EXERCISE INSTRUCTIONS: Write out all the data again, exactly as it stands.

*** DATA PROVIDED Section Begins ***

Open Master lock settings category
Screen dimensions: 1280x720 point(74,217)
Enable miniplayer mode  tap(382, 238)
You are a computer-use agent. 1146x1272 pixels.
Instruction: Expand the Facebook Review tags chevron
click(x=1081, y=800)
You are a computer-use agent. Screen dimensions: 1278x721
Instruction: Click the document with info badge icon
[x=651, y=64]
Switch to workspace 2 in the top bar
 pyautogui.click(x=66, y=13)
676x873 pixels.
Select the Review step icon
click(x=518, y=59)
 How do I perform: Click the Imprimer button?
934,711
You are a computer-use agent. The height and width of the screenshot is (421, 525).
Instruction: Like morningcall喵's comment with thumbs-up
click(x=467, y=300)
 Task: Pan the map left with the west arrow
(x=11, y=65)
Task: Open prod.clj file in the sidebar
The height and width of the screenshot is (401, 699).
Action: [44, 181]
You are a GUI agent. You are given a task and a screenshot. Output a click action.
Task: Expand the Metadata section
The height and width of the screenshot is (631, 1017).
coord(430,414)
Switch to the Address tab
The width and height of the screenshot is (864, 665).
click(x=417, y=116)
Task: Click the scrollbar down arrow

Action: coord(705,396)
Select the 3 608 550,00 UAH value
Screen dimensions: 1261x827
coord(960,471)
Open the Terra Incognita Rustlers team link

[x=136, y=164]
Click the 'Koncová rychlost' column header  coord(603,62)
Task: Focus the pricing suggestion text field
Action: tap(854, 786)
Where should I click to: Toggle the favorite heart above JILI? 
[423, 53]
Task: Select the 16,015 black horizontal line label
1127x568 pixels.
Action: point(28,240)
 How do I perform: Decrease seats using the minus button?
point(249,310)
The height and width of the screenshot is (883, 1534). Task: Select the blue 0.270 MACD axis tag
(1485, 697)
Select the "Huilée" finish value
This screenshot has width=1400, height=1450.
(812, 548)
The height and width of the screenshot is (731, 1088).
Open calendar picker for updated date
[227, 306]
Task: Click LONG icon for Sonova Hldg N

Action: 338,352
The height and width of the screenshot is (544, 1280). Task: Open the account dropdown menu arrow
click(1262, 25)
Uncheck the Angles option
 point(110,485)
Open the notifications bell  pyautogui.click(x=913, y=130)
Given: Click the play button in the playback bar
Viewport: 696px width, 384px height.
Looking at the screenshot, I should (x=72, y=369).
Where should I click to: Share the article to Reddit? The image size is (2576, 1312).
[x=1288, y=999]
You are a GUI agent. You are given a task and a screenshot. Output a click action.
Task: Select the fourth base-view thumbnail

*** DATA PROVIDED Section Ends ***

ANSWER BOX:
Open Master lock settings category
Screen dimensions: 1280x720 point(74,217)
Enable miniplayer mode  tap(382, 238)
You are a computer-use agent. 1146x1272 pixels.
Instruction: Expand the Facebook Review tags chevron
click(x=1081, y=800)
You are a computer-use agent. Screen dimensions: 1278x721
Instruction: Click the document with info badge icon
[x=651, y=64]
Switch to workspace 2 in the top bar
 pyautogui.click(x=66, y=13)
676x873 pixels.
Select the Review step icon
click(x=518, y=59)
 How do I perform: Click the Imprimer button?
934,711
You are a computer-use agent. The height and width of the screenshot is (421, 525).
Instruction: Like morningcall喵's comment with thumbs-up
click(x=467, y=300)
 Task: Pan the map left with the west arrow
(x=11, y=65)
Task: Open prod.clj file in the sidebar
The height and width of the screenshot is (401, 699).
Action: [44, 181]
You are a GUI agent. You are given a task and a screenshot. Output a click action.
Task: Expand the Metadata section
The height and width of the screenshot is (631, 1017).
coord(430,414)
Switch to the Address tab
The width and height of the screenshot is (864, 665).
click(x=417, y=116)
Task: Click the scrollbar down arrow

Action: coord(705,396)
Select the 3 608 550,00 UAH value
Screen dimensions: 1261x827
coord(960,471)
Open the Terra Incognita Rustlers team link

[x=136, y=164]
Click the 'Koncová rychlost' column header  coord(603,62)
Task: Focus the pricing suggestion text field
Action: tap(854, 786)
Where should I click to: Toggle the favorite heart above JILI? 
[423, 53]
Task: Select the 16,015 black horizontal line label
1127x568 pixels.
Action: point(28,240)
 How do I perform: Decrease seats using the minus button?
point(249,310)
The height and width of the screenshot is (883, 1534). Task: Select the blue 0.270 MACD axis tag
(1485, 697)
Select the "Huilée" finish value
This screenshot has width=1400, height=1450.
(812, 548)
The height and width of the screenshot is (731, 1088).
Open calendar picker for updated date
[227, 306]
Task: Click LONG icon for Sonova Hldg N

Action: 338,352
The height and width of the screenshot is (544, 1280). Task: Open the account dropdown menu arrow
click(1262, 25)
Uncheck the Angles option
 point(110,485)
Open the notifications bell  pyautogui.click(x=913, y=130)
Given: Click the play button in the playback bar
Viewport: 696px width, 384px height.
Looking at the screenshot, I should (x=72, y=369).
Where should I click to: Share the article to Reddit? The image size is (2576, 1312).
[x=1288, y=999]
You are a GUI agent. You are given a task and a screenshot. Output a click action.
Task: Select the fourth base-view thumbnail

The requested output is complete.